Attracting quality members

People who join credit unions tend to have better credit scores, as well as more credit cards, higher average credit card balances, fewer past-due bills and more total debt than people who don't belong to credit unions, according to Experian. Consumers with at least one credit union tradeline had a credit score of 701, compared to 665 for non-CU customers, the study found; CU customers also had 3.35 credit cards on average, compared to 2.9 for non-CU customers. Their average total debt was $31,626 compared to $20,820 for non-CU members.

However, even though there were over 5,700 credit unions in the United States at the end of the first quarter of 2017, Experian found that only 25% of Americans have one or more credit union tradelines in their credit files. That rate dropped to 20% for millennials and just 1% for members of Gen Z, who are currently seven to 21 years old.

State's evidence

Utah, Alaska, Idaho, Washington and Hawaii are havens for credit unions, with at least 38.2% of residents using credit unions in those states. Utah and Alaska had the highest concentrations, at 55.8% and 51.4%, respectively. Credit unions are still a novelty in many parts of America, however, with New Jersey, West Virginia, Arkansas, Mississippi and Kentucky all reporting concentrations below 18%. New Jersey was the lowest, at 10.8% in the first quarter of 2017.

A bigger bite of the personal loan market

Between the first quarter of 2015 and the first quarter of 2017, credit unions grew their market share in the personal loan market, from 24% to 26% of all originations. The market share for banks, on the other hand, shrank from 21% to 16% during that time. Online lenders and finance companies own the bulk of the market, however; they accounted for 44% of all personal loan originations in the first quarter of 2015 and 51% in the first quarter of 2017, according to Experian.

Big growth in credit cards

Banks still have virtually all the credit card origination market in the United States, though between 2015 and 2017 credit unions expanded their market share from 3% to 4%. Overall, card originations for credit unions shot up 18% between 2015 and 2017, and the industry now accounts for nearly $100 billion of total credit limits on new cards, according to Experian.

Setting up house in mortgages

Credit unions' share of the mortgage market more than doubled from 6% in the first quarter of 2015 to 13% in the first quarter of 2017, according to Experian.

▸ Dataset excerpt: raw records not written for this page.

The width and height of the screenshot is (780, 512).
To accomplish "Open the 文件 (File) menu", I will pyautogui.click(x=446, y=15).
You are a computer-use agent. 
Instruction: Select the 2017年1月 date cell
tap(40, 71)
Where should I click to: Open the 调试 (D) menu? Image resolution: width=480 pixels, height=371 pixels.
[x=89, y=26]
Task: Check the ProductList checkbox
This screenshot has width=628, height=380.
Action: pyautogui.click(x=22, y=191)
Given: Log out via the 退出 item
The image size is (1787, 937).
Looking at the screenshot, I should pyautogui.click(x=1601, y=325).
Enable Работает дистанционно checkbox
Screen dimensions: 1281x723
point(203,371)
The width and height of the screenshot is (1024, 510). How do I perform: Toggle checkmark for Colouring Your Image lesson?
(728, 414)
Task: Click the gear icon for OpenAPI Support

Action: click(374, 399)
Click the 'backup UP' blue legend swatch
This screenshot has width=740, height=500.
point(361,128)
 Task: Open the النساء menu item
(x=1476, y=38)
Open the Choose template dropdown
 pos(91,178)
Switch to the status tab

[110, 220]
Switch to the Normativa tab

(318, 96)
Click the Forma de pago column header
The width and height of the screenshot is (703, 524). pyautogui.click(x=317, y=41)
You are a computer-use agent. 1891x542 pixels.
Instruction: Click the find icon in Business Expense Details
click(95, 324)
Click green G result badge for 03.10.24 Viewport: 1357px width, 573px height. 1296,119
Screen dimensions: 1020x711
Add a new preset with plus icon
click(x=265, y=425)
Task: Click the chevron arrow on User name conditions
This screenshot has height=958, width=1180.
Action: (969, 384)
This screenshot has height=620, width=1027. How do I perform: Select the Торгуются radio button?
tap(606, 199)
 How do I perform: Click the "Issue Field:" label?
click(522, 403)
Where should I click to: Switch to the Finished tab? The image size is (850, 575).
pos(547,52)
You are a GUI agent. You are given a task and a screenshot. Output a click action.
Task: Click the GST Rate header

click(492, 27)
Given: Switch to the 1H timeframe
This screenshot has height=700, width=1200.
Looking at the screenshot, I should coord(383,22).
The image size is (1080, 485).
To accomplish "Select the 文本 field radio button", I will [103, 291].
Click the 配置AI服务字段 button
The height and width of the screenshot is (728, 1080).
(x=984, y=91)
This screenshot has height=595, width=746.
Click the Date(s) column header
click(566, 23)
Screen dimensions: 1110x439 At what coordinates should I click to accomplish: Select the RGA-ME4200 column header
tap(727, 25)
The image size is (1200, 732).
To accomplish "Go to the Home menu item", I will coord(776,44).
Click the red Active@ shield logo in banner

At least some of that growth appears to have come at the expense of banks, whose market share fell from 37% in 2015 to 33% in 2017.

Driving away with auto loan market share

Auto loan originations at credit unions surged 25% between the first quarter of 2015 and the first quarter of 2017. Credit unions originated 1.93 million loans and surpassed banks in terms of market share that quarter, and according to Experian, credit unions had 28% of the auto loan market. Banks and captive lenders each have 25%, and finance companies have 21%.